▶

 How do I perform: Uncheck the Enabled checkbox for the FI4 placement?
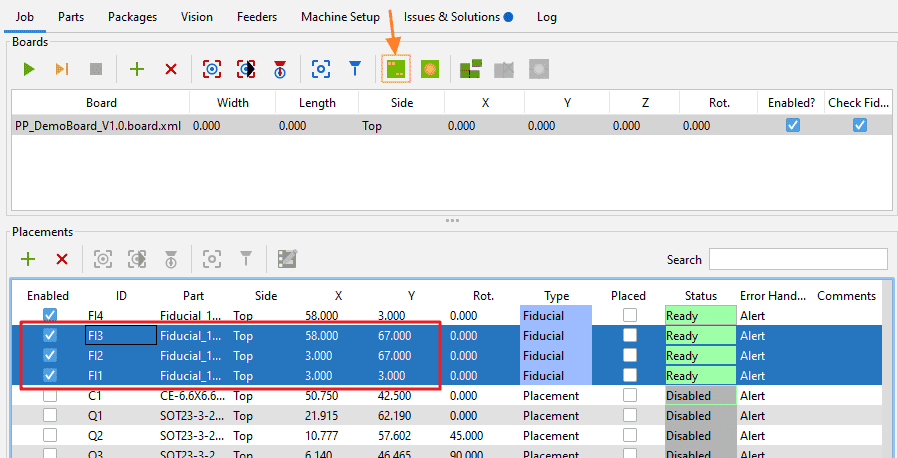point(50,315)
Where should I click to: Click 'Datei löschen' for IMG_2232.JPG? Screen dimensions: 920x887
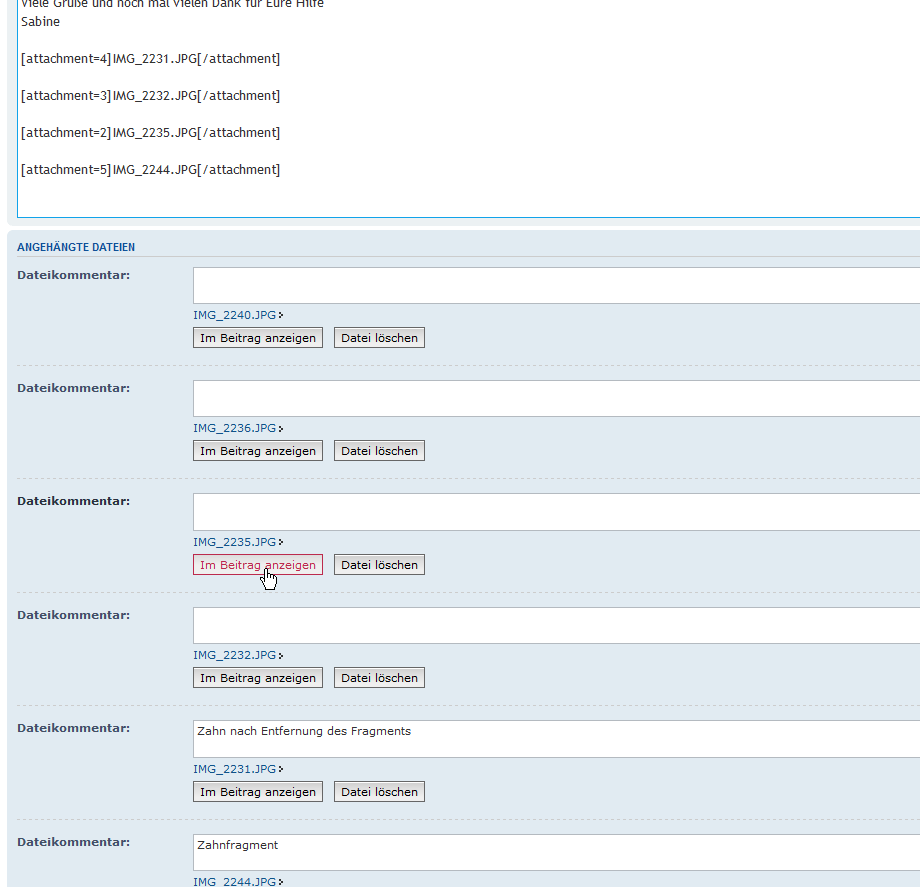[x=379, y=678]
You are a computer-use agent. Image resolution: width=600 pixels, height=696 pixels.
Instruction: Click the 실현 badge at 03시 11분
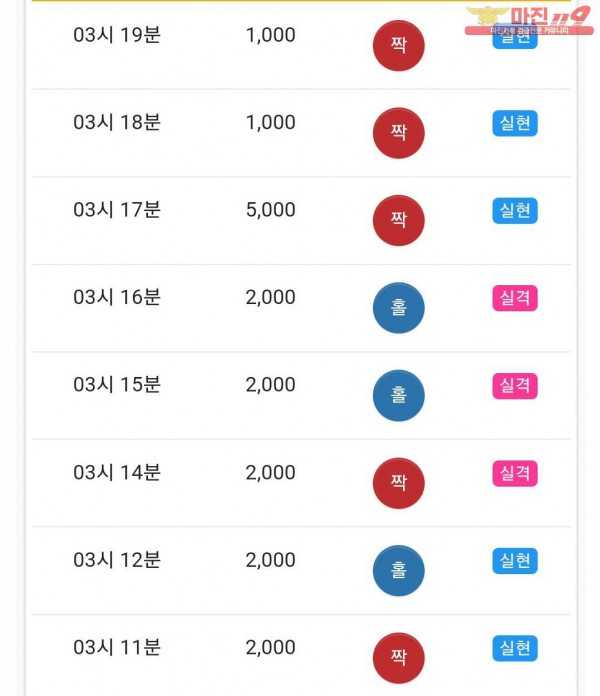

◀

> _INSTRUCTIONS FOR THE TASK_: The answer should hold every entry exactly as given and no pictures at all.

> _COMPLETED EXERCISE_:
 How do I perform: Uncheck the Enabled checkbox for the FI4 placement?
point(50,315)
Where should I click to: Click 'Datei löschen' for IMG_2232.JPG? Screen dimensions: 920x887
[x=379, y=678]
You are a computer-use agent. Image resolution: width=600 pixels, height=696 pixels.
Instruction: Click the 실현 badge at 03시 11분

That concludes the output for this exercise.